**** RECORD SET ****
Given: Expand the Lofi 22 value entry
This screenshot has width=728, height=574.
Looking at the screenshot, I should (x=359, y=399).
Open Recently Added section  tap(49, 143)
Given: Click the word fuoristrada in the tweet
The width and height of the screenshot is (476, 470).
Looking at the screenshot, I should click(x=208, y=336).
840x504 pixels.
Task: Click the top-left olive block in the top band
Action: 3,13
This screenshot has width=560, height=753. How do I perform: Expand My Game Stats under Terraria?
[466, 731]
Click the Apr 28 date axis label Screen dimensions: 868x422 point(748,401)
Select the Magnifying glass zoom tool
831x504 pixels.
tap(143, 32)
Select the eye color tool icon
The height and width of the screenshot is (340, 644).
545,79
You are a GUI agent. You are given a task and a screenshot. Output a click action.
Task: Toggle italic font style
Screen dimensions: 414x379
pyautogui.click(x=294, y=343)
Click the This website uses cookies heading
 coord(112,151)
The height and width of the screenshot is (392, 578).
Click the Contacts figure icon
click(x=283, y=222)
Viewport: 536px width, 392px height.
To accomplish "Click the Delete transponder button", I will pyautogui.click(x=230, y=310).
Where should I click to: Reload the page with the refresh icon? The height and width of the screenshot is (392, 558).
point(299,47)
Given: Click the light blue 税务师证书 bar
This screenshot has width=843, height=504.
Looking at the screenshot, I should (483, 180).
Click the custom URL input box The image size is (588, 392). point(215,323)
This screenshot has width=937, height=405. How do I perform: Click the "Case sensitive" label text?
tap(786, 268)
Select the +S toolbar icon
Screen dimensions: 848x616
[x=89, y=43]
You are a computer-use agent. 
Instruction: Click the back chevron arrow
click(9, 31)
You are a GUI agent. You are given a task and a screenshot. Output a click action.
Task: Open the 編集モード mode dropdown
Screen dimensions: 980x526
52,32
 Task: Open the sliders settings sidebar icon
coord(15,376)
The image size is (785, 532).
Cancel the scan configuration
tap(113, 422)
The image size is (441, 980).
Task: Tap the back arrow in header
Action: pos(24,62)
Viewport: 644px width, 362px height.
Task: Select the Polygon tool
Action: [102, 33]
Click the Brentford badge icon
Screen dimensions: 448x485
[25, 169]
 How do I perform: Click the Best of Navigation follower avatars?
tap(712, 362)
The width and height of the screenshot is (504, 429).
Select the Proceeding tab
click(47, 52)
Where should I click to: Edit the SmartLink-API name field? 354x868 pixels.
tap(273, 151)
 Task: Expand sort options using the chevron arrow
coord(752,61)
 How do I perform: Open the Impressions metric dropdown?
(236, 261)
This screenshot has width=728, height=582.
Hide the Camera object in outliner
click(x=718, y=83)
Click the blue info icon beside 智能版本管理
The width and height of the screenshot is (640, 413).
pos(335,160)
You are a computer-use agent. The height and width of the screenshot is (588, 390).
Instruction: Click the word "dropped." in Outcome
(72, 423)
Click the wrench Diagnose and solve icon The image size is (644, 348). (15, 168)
****
| YOUR GOAL |
Reproduce exactly, and only, the part of the listing above that begins at the line with "The height and width of the screenshot is (392, 578)." and goes on through the line with "Given: Click the light blue 税务师证书 bar".

| WRITTEN SOLUTION |
The height and width of the screenshot is (392, 578).
Click the Contacts figure icon
click(x=283, y=222)
Viewport: 536px width, 392px height.
To accomplish "Click the Delete transponder button", I will pyautogui.click(x=230, y=310).
Where should I click to: Reload the page with the refresh icon? The height and width of the screenshot is (392, 558).
point(299,47)
Given: Click the light blue 税务师证书 bar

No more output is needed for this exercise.